## What you need to do
Could you retype, exactly as written, every line from the top of the records through the line that contains "Click the gray"?
START Given records
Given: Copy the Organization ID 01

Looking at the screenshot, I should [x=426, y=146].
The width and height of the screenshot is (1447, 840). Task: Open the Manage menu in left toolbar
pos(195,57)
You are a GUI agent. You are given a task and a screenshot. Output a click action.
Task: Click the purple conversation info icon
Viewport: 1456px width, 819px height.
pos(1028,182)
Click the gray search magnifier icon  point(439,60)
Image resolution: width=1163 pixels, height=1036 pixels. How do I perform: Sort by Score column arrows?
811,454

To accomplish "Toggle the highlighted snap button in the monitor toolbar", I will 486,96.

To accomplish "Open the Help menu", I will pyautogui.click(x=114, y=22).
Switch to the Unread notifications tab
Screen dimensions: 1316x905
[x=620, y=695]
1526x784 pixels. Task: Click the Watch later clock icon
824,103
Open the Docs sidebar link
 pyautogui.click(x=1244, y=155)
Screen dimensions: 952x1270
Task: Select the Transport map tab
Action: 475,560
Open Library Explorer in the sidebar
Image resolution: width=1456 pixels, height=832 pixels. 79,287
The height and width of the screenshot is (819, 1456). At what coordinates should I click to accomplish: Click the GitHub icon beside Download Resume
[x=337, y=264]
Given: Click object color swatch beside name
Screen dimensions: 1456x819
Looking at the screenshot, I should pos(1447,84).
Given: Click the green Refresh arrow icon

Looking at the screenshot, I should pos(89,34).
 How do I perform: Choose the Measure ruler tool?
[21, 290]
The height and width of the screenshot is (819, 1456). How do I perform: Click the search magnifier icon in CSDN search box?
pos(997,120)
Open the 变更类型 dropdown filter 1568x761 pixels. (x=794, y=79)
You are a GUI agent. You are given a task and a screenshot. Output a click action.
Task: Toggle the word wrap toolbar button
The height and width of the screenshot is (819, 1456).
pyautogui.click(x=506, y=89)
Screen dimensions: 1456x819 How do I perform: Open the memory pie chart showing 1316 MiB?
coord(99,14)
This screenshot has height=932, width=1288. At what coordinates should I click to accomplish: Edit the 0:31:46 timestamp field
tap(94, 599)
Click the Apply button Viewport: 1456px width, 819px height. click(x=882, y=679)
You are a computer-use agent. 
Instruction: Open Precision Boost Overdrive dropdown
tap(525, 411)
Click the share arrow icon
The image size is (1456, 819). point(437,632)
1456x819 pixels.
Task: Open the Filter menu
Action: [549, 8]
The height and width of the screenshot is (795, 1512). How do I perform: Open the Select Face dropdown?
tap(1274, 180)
END Given records
## Result
Given: Copy the Organization ID 01

Looking at the screenshot, I should [x=426, y=146].
The width and height of the screenshot is (1447, 840). Task: Open the Manage menu in left toolbar
pos(195,57)
You are a GUI agent. You are given a task and a screenshot. Output a click action.
Task: Click the purple conversation info icon
Viewport: 1456px width, 819px height.
pos(1028,182)
Click the gray search magnifier icon  point(439,60)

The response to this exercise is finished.